* MATERIAL FOR THIS EXERCISE *
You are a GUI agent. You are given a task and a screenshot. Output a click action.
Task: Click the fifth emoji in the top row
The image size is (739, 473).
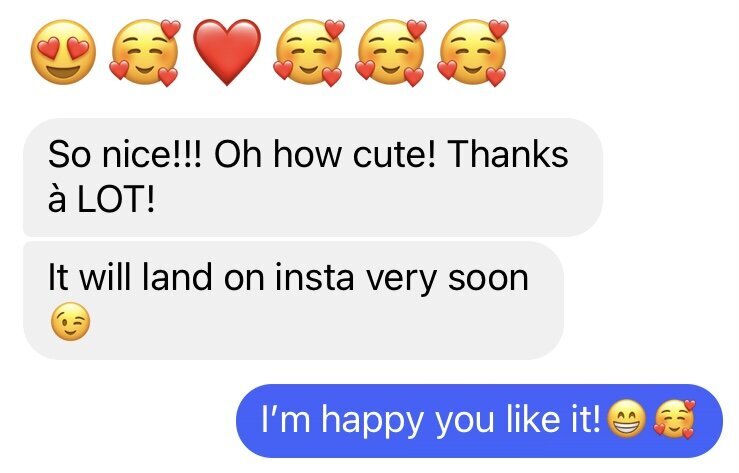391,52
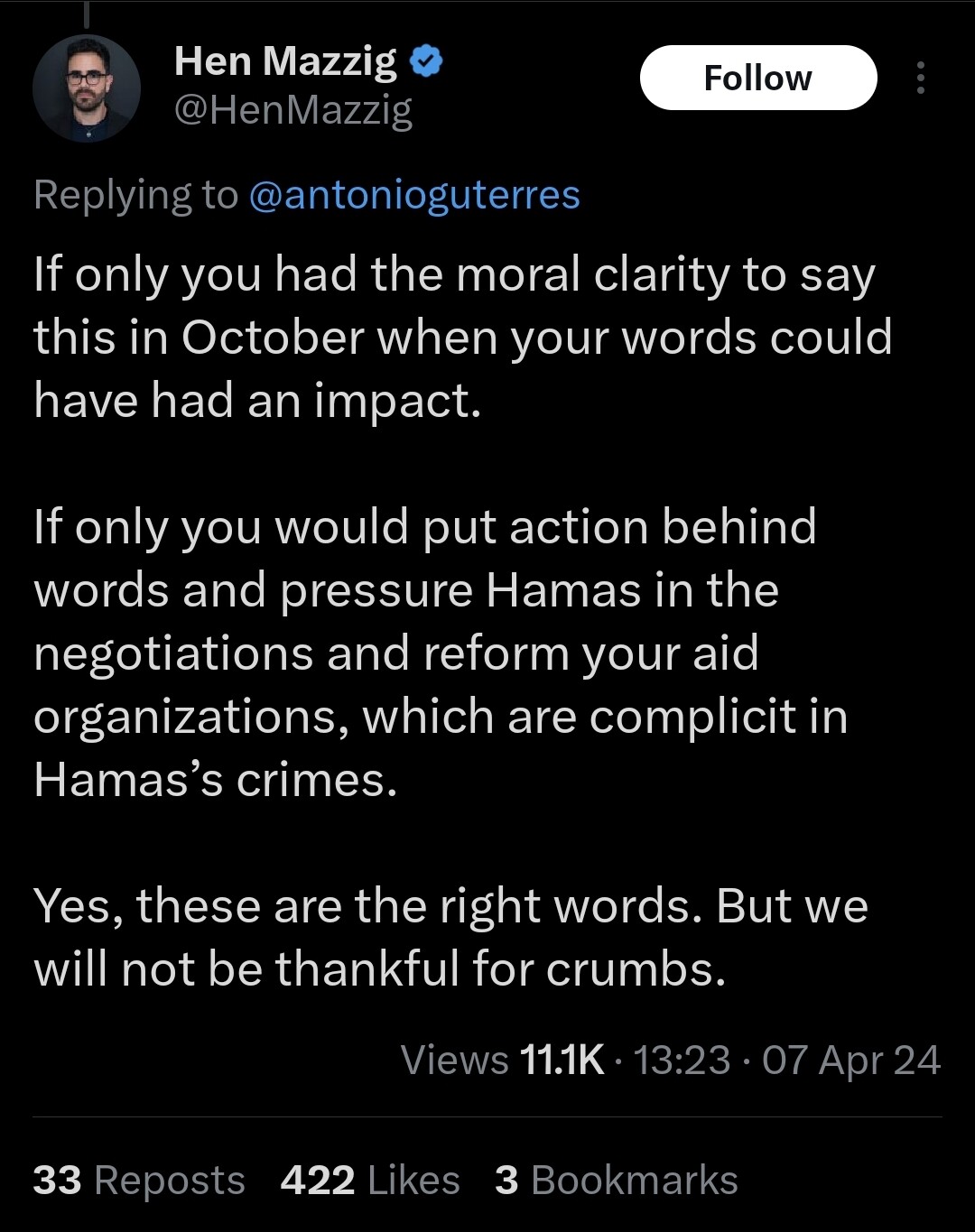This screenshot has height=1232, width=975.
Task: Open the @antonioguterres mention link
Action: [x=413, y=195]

--

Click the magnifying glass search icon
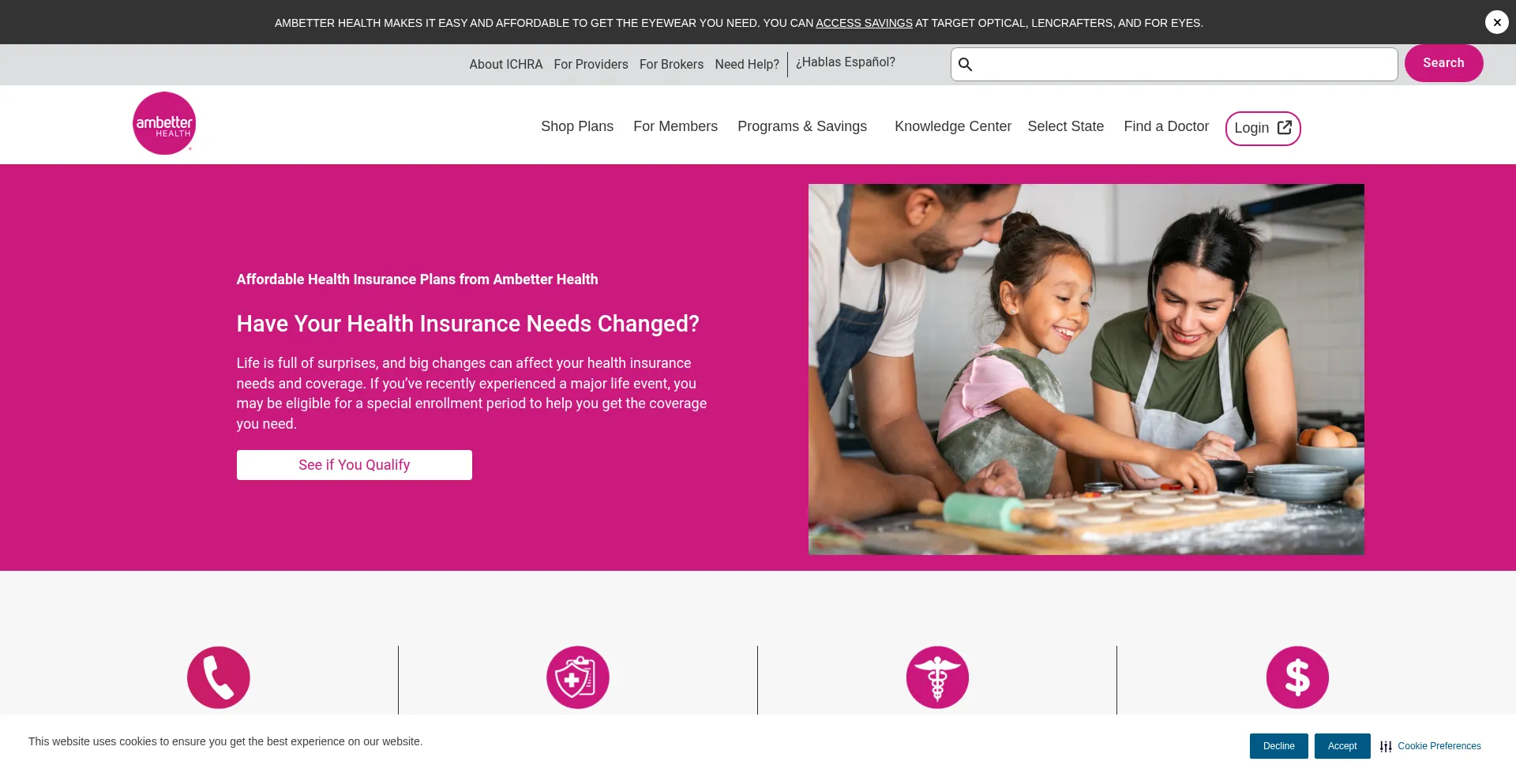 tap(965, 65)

* TASK PROMPT *
From the entries above, write out only the lines starting at the line that holds "You are a GUI" and ending at the line that holds "Task: Click the fifth emoji in the top row", keeping both and matching them exactly.

* YOUR SOLUTION *
You are a GUI agent. You are given a task and a screenshot. Output a click action.
Task: Click the fifth emoji in the top row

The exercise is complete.